I firmly believe that genealogists are trying to re-create the real-world. So the primary objects should be modelled on the real world (ie Persons/People). Your model is a model of the interconnectivity of references to people in sources. That is not the same thing.

And this leads nicely back to the subject of this post ... I personally would use the Record Model to show how representations of people as they were recorded in particular sources and I would use the Conclusion Model to model the 'real-world' people that genealogists are trying to re-construct. The Person and Persona are the same objects (they are both representations of people) in different contexts (with different functional needs) but both are needed.

ttwetmore commented 12 years ago

@EssyGreen Thanks for taking the time. It is about time to let this drop, but since all your concerns are mislaid I'll make very quick responses to them:

Data loss -- criticism unfair -- it has nothing to do with the model, only its acceptance.

Ambiguity -- there is never ambiguity -- the sub person relationship always means believed to be the same person because of ..., where the because of ... is supplied by a conclusion statement or a proof statement.

Confusion -- the top level person in a cluster always represents the conclusion person. In 99.9% of the cases data will be 1 and 2 tier so exactly as today. The users of NFS have no trouble with 2 tier, because the UI makes it seamless.

Complexity -- unfair -- your criticism revolves around the assumption that developers are incompetent and some odd misconceptions that the model requires repeated activities and reconstructions and that circular relationships are difficult to prevent. Merging names? Never happens.

The N-tier model merges the record and conclusion models with the best features of both. I am sorry I have made that difficult to see.

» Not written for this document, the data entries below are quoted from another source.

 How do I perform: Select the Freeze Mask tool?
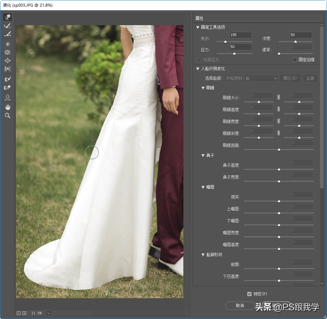point(8,79)
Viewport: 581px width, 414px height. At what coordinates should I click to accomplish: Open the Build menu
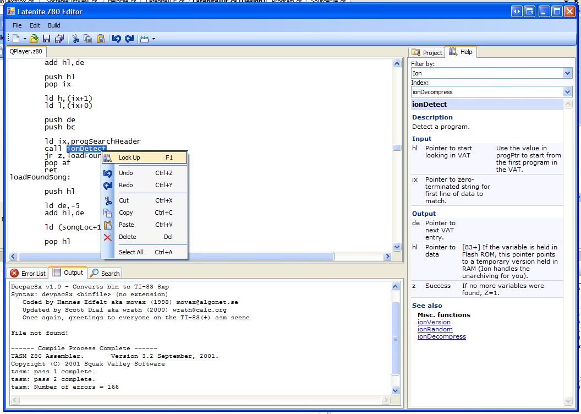(x=54, y=25)

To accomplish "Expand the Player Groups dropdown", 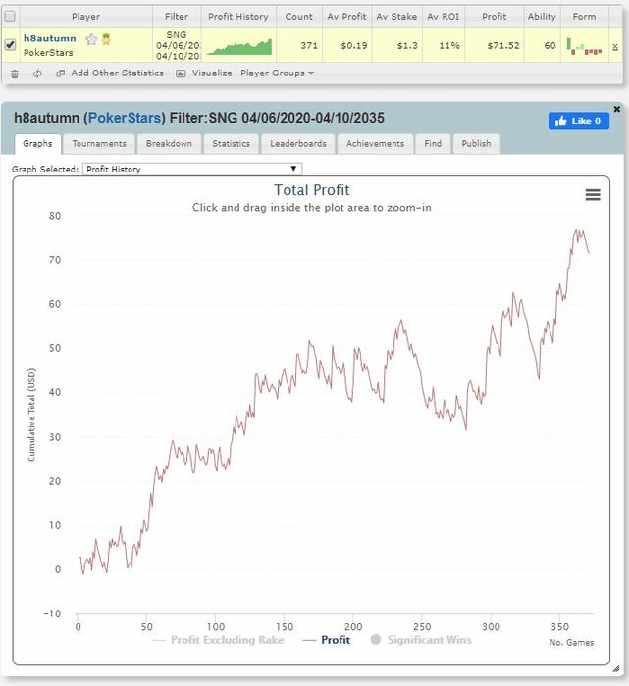I will point(277,74).
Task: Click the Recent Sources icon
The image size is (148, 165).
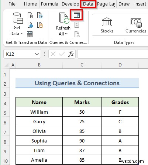Action: coord(40,15)
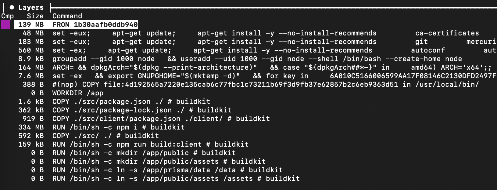Select the Layers panel title
The height and width of the screenshot is (190, 497).
pos(31,7)
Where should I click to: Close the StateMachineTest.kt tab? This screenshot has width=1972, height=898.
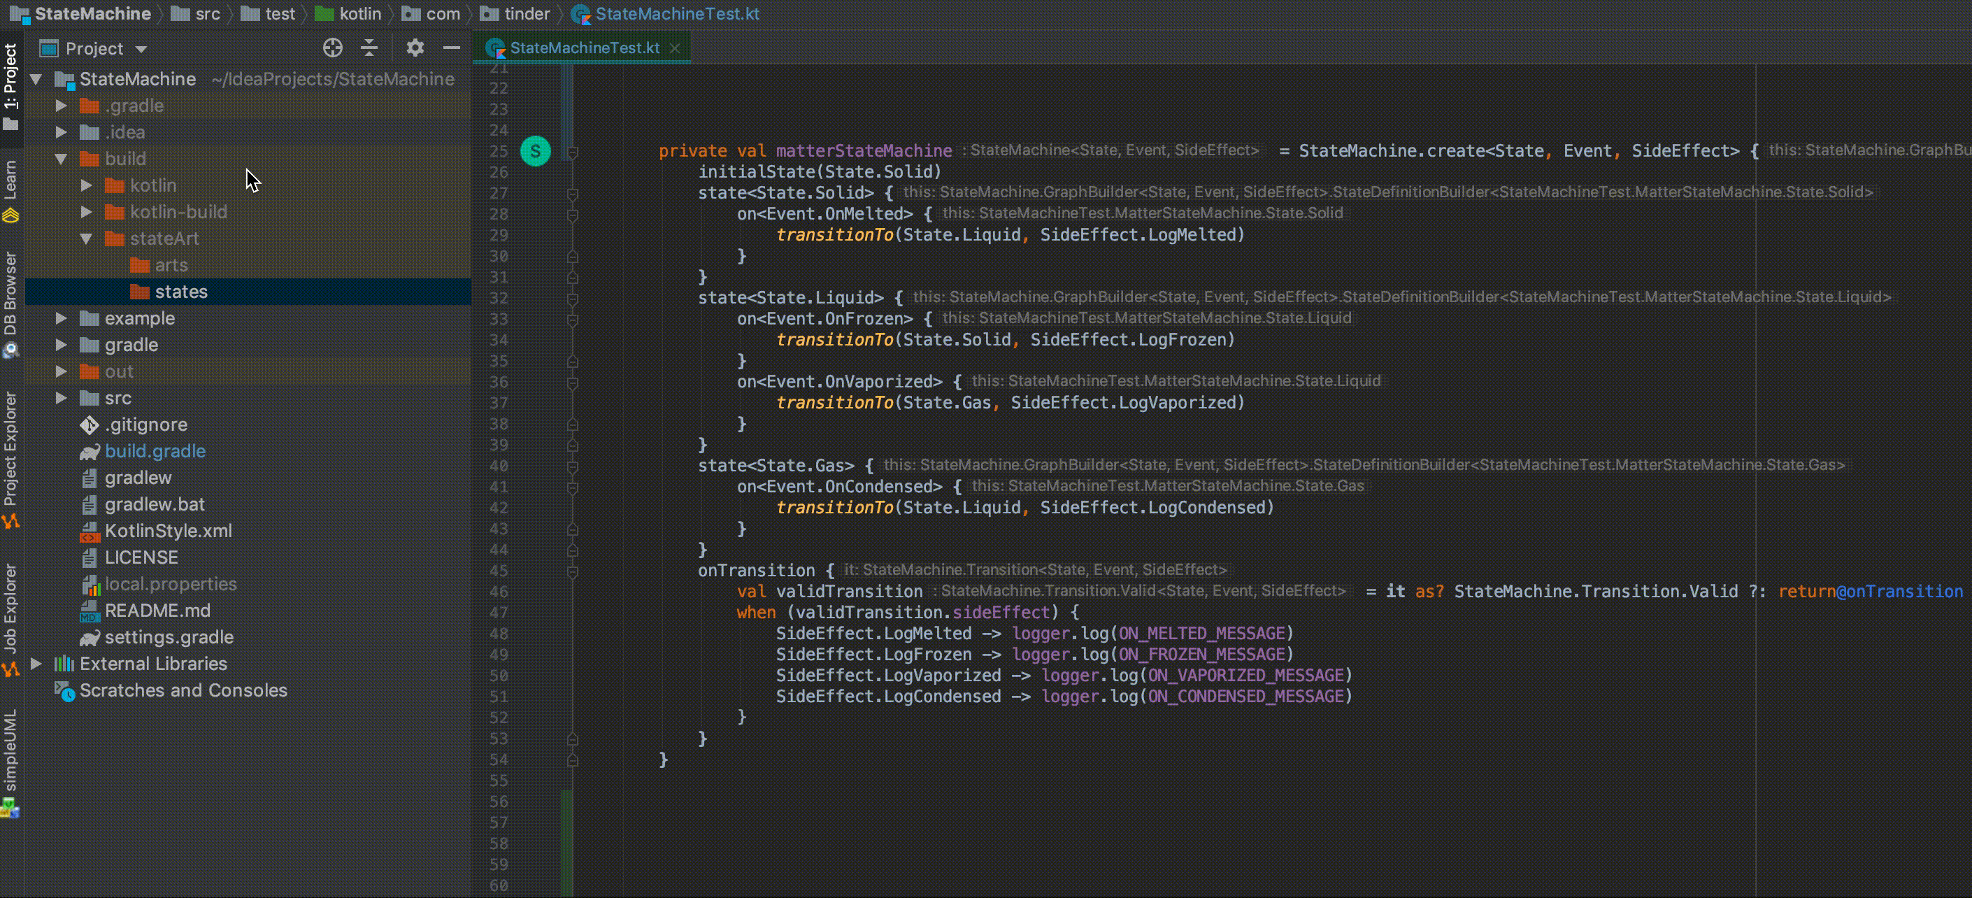point(674,48)
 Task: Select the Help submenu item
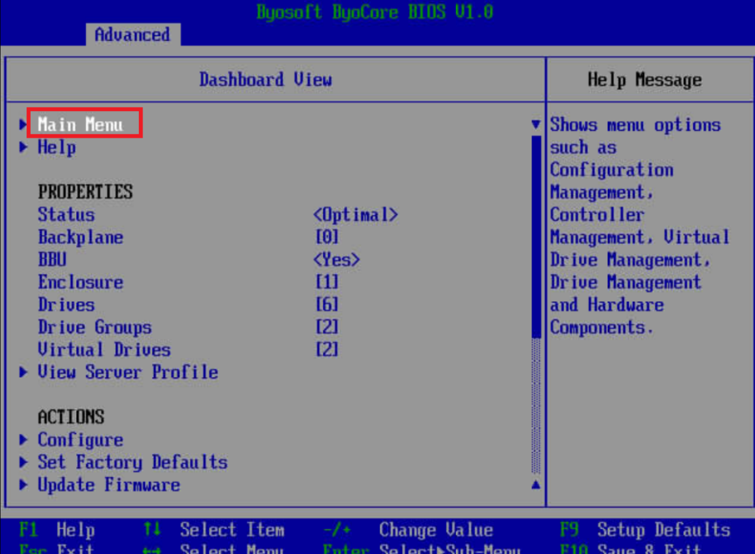click(57, 147)
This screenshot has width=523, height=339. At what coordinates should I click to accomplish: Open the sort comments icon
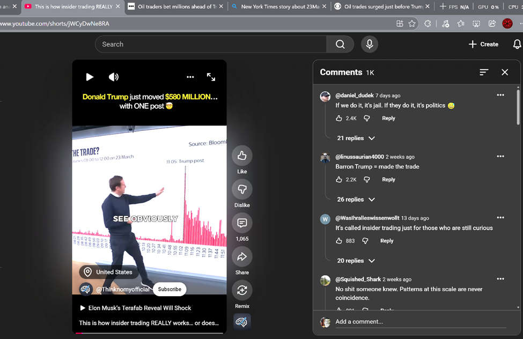(x=484, y=72)
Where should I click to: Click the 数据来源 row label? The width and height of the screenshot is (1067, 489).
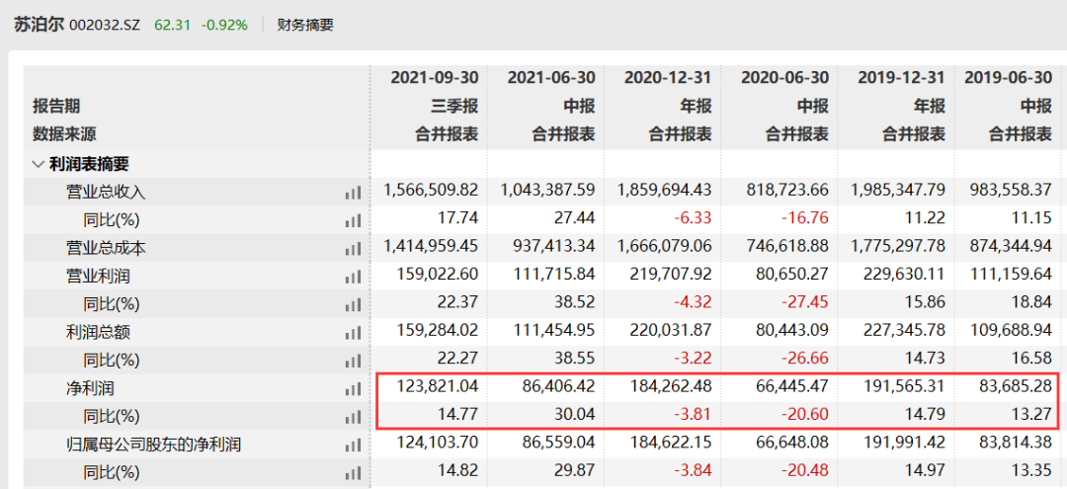tap(64, 134)
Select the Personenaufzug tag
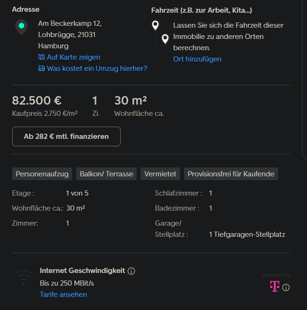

EssyGreen commented 12 years ago

@ttwetmore - I have replied in #149 since I think this thread is getting swamped with N-tier when it is actually attempting to address a completely different issue. You already have 3 threads on N-tier so let's try to keep our debate in those rather than letting it bleed so profusely elsewhere.

stoicflame commented 12 years ago

@joshhansen

My understanding is that, as a result of this issue and subsequent discussion, @stoicflame now plans to take the record model out of GedcomX, but to continue developing it internally at FamilySearch and with FamilySearch's partners. (Correct me if that's not what you said.)

Actually, the plan was to put it in a separate--but public--project where its initial scope would be limited to bulk exchange of field-based record image extraction. I don't deny that--at FamilySearch--it might become the primary means of publishing derivative source information, but we don't have the resources to promote it as a broad industry standard right now.

So we'd like to focus first on getting the "core" project right and promoting it as a standard. The goal for this "core" project is to define a model and serialization format for exchanging the components of the proof standard as specified by the genealogical research process (see #141) in a standard way.

A lot of this is based on resource constraints. We've got hard requirements to meet some specific deadlines for the sharing of this field-based record data. And we have a limited amount of resources for getting it done. Because of these limitations, we don't have as much room to accommodate a broad community influence on it. So we'd rather not pretend it's a community standard if we don't have the means to treat it as such. Unfortunate, yes, but those are the realities.

It's different for this "core" project. We're committed to seeing it through as a real community-supported, broadly-adopted standard.

EssyGreen commented 12 years ago

@stoicflame - Many thanks for that clarification. I think that's actually great news :)

stoicflame commented 12 years ago

I'd just like to say thanks to everybody who can contributed to this thread to help us understand and articulate the goals, scope, and context of the different models (conclusion, record) we were proposing.

I hope things are much more clear now:

http://familysearch.github.com/gedcomx/2012/03/23/gedcomx-identity.html

With the projects now separated, we're going to close this issue and move on to the (many) other high-priority issues.